Quoted passage:
Re: Finding the equation that travels through a given set of 2d points

Robert,

Without being too rigorous, I'd approach your short question as
follows:

Because there are five points in question, we will try to find a
fourth-degree polynomial that passes through the given points. (Note
that the degree of our polynomial is one less than the number of
points; if you know any linear algebra, you might be able to see why
this is a smart guess.)

Let that polynomial be f(x) = ax^4 + bx^3 + cx^2 + dx + e. We will try
to deduce the values of a, b, c, d, & e.

Since f(0)=0, we immediately see that in order for our ansatz-ed
polynomial to work, we must have e=0.

Substituting in the remaining points gives us four equations in four
variables:

f(10) = 10000a + 1000b + 100c +10d = 14.2
f(20) = 160000a + 8000b + 400c + 20d = 45.5
f(30) = 810000a + 27000b + 900c + 30d = 72.0
f(40) = (100^4)a + (100^3)b + (100^2)c + 100d = 240.1

Solving this system of equations gives us a polynomial that works
f(x) = (3.88214*(10^-5))x^4 - (.00598)x^3 + (.2377)x^2 - (.39793)x.

Let me know if this does(n't) help.

Calvin

On Aug 26, 4:48 pm, robert <robert.kj.karls...@xxxxxxxxx> wrote:
Hi all,
I hope someone on this list can help me with a problem I have. Since I
am a math novice I'm not sure if this is a simple question or even
doable.

Provided material:
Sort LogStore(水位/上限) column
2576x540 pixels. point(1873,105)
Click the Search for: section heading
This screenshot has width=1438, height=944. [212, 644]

Parts of the exercise:
- 1) In the forum post on fitting a polynomial through 2d points, what value must the coefficient e take?
- 2) Carry on with the forum post on fitting a polynomial through 2d points, starting right after its final sentence.

Results by task:
- 1) e must equal 0, since f(0)=0.

- 2)
The short question
---------------------------
Is there a way to create an equation that, when plotted in a 2d
coordiante system, creates a graph that goes through (or close to) a
set of predefined 2d-points?

For example, f(0)=0.0, f(10)=14.2, f(20)=45.5, f(30)=72.0 ...
f(100)=240.1.

This series is non-linear (I think that is the correct term).

Does anyone know of a website or program that can help in finding this
kind of equations? (preferably a free resource since I'm doing this
for my master's thesis, and I'm on a limited budget).

The slighly longer question
---------------------------
The reason I ask these questions is that I'm working on a color tool
that is supposed to be able to translate colors between different
color models that relate to eachother in a non-linear fashion.

In my dreams I would like to make one function for each of the three
RGB-channels and each of those functions takes 3 different values as
input and returns an integer between 0-255.

I have a lot of cross-reference values to match a color in one model
to the corresponding in another model. Could I use this data to
"train" an equation to behave in a certain way? That is, by inserting
the "black", "chroma" and "hue" and the value the functions should
return into a program.

The functions could look like

f_r(black, chroma, hue) = [0-255]
f_g(black, chroma, hue) = [0-255]
f_b(black, chroma, hue) = [0-255]

Is it possible to have as many as three variables as input?

Is there a smarter way to do this?

If I have done my research right a function with one variable creates
a 2d curve, two variables creates a plane in space and three variables
creates a volume in space - is this correct?

Any comments are very welcome!
Thanks!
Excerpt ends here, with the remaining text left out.